Money is not free speech. Elections should not be auctions.
(Score: 4, Insightful) by pTamok on Thursday November 08 2018, @02:46PM
...this flaw affects multiple brands and designs of SSD, probably abstractable to most SSD and even HDD firmware encryption.
Again, what I find interesting is that these flaws probably extend to HDDs as well.
Yup.
The Register:Your hard drives were riddled with NSA spyware for years [theregister.co.uk]
The Hacker News:NSA Planted Stuxnet-Type Malware Deep Within Hard Drive Firmware [thehackernews.com]
Wired: How the NSA's Firmware Hacking Works and Why It's So Unsettling [wired.com]
Geek.com: NSA malware found hiding in hard drives for almost 20 years [geek.com]
Computerworld: There's no way of knowing if the NSA's spyware is on your hard drive [computerworld.com]
That's just hard drives, but pretty much anything that has firmware can be compromised: Graphics cards, Ethernet Interfaces, Broadband/GSM/LTE modems; not to mention USB devices [wired.com].
For pretty much all practical purposes, it is well-nigh impossible for the average end user to obtain computing hardware that is not already compromised, or compromiseable. If you are the military of a country that has fabs, it is probably possible, otherwise...
I'm surprised there has not yet been a sustained push for free (libre) and open hardware and software to help mitigate the problem, but I suspect things have to get worse before they get better. Expect more stories like this.
(Score: 2) by Bot on Thursday November 08 2018, @01:11PM
> More that they assumed the underlying system was secure
I bet one encrypted porn video that they have been forced to assume that after a nice letter by a 3 letter agency. Yes I am justifying MS, because they are evil, not dumb.
Account abandoned.
(Score: 0) by Anonymous Coward on Thursday November 08 2018, @12:20PM
i think the "real" encryption is not off the shelf. costs beaucoup monies and can only be (hardware)
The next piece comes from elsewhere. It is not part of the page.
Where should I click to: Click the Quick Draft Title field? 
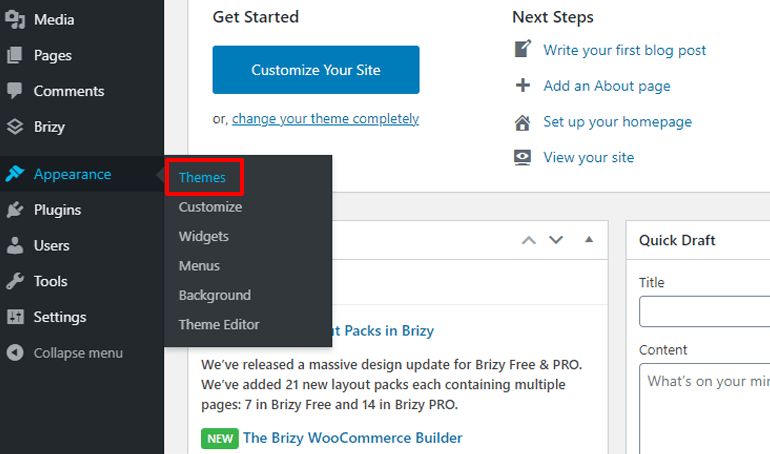704,311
accessed with a paper trail. thus it lives in the corporate environment only.(*)
everything else is more or less accesible thus open and ... well... open.
encryption for the masses is like a car upgrade kit that promises to turn your 20k car into a million dollar ferrari by spraying it red...
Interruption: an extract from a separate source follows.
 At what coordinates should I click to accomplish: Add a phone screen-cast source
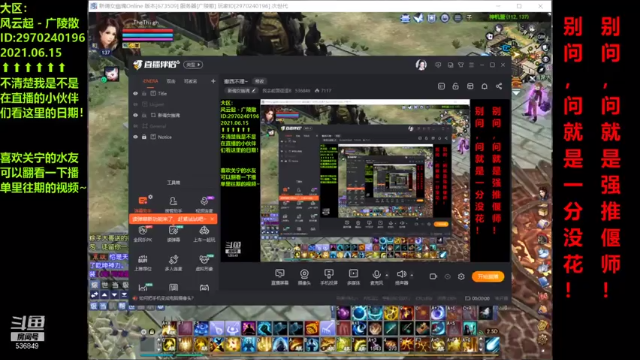[329, 276]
(*) no way to know if its (technically) secure but its so expensive that basement dwellers can literally not touch it and companies selling it live under the constant threat that if the promise should not hold thru, their whole genetic lineage will disappear from history ...
(Score: 0) by Anonymous Coward on Thursday November 08 2018, @05:25PM (2 children)
When truecrypt fell, they specifically mentioned bitlocker as an alternative. So what are the alternatives now?
Speaking of which have there ever been any cases of truecrypt being defeated? It was hypothetically insecure at the time of the announcement.
(Score: 1, Informative) by Anonymous Coward on Thursday November 08 2018, @06:03PM
"they" are idiots. use linux and luks, ffs
(Score: 2) by tangomargarine on Thursday November 08 2018, @08:49PM
There are successors to the TrueCrypt codebase like VeraCrypt and CipherShed.
"Is that really true?" "I just spent the last hour telling you to think for yourself! Didn't you hear anything I said?"
(Score: 2) by ElizabethGreene on Thursday November 08 2018, @06:49PM
I have never successfully gotten the boot volume of a machine to use hardware encryption. There isn't (or wasn't when I looked earlier this year) a way to turn it on it a running OS built from a task sequence.
(Second hard drives, yes. Boot drives, no.)
Does anyone have this working? You can see it under the "Encryption Type" when you run manage-bde.exe -status
I'd also like to know if the vulnerability effects msed. It nominally has support for self-encrypting drives under Linux.